--- RECORDS SUPPLIED ---
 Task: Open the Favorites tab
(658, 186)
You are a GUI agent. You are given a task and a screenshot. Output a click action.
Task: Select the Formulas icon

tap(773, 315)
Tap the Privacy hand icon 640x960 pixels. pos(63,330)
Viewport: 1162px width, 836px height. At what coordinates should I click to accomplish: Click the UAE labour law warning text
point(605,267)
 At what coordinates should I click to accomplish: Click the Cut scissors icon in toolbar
---
--- RECORDS SUPPLIED ---
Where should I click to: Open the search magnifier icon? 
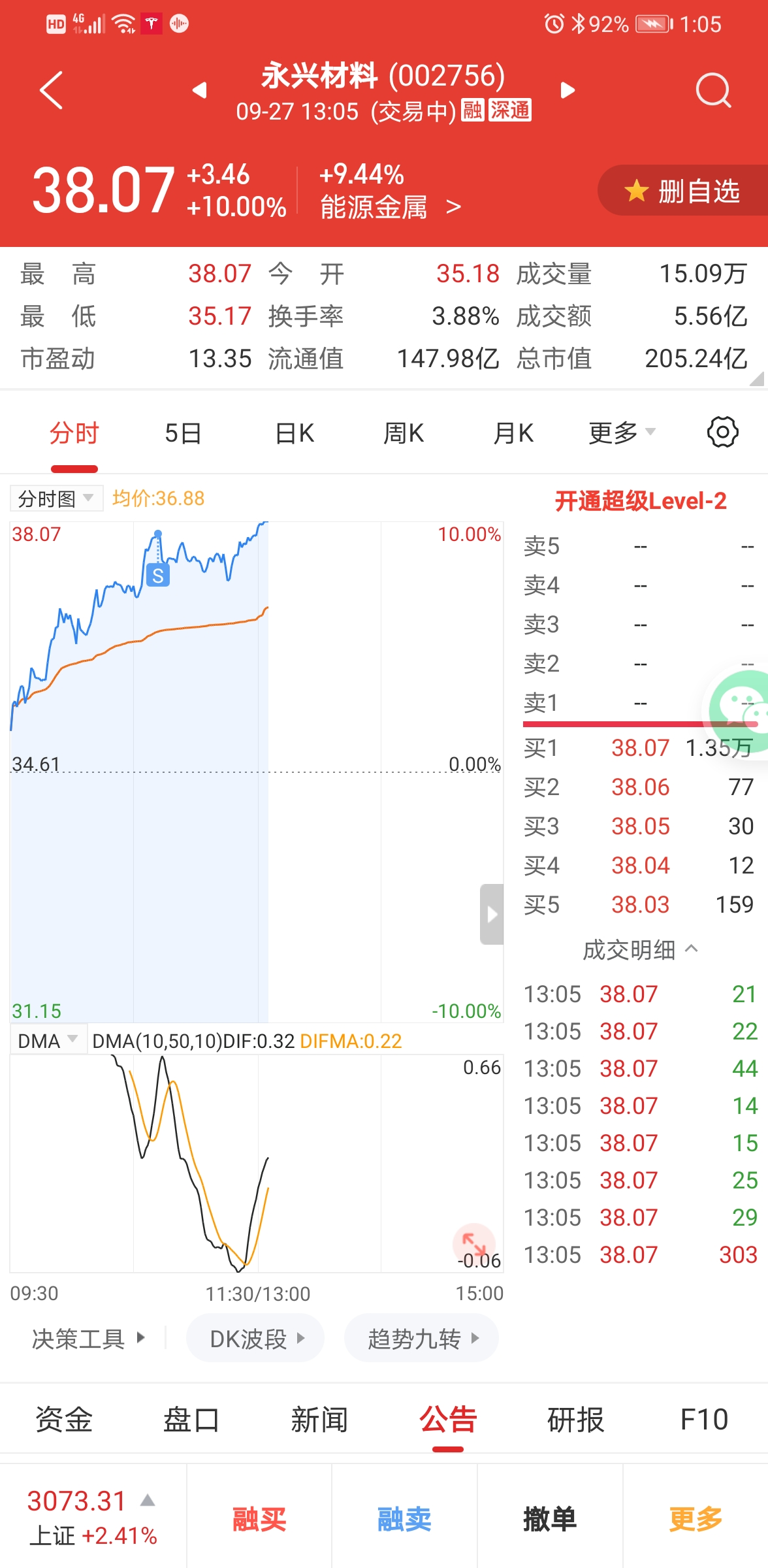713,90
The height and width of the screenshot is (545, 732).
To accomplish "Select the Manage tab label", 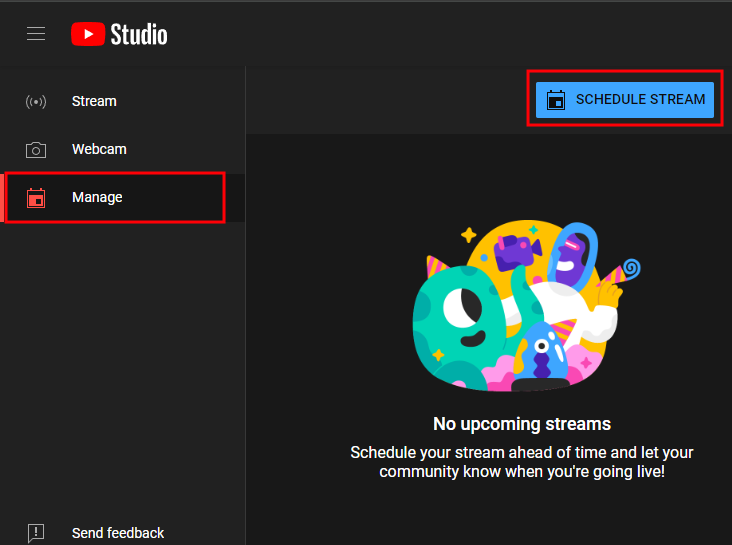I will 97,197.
---
**REQUIREMENT:** Could you return the material word for word, starting with the line that contains "Viewport: 1162px width, 836px" and going on through the line that contains "At what coordinates should I click to accomplish: Click the Cut"?

**THE COMPLETED TASK:**
Viewport: 1162px width, 836px height. At what coordinates should I click to accomplish: Click the UAE labour law warning text
point(605,267)
 At what coordinates should I click to accomplish: Click the Cut scissors icon in toolbar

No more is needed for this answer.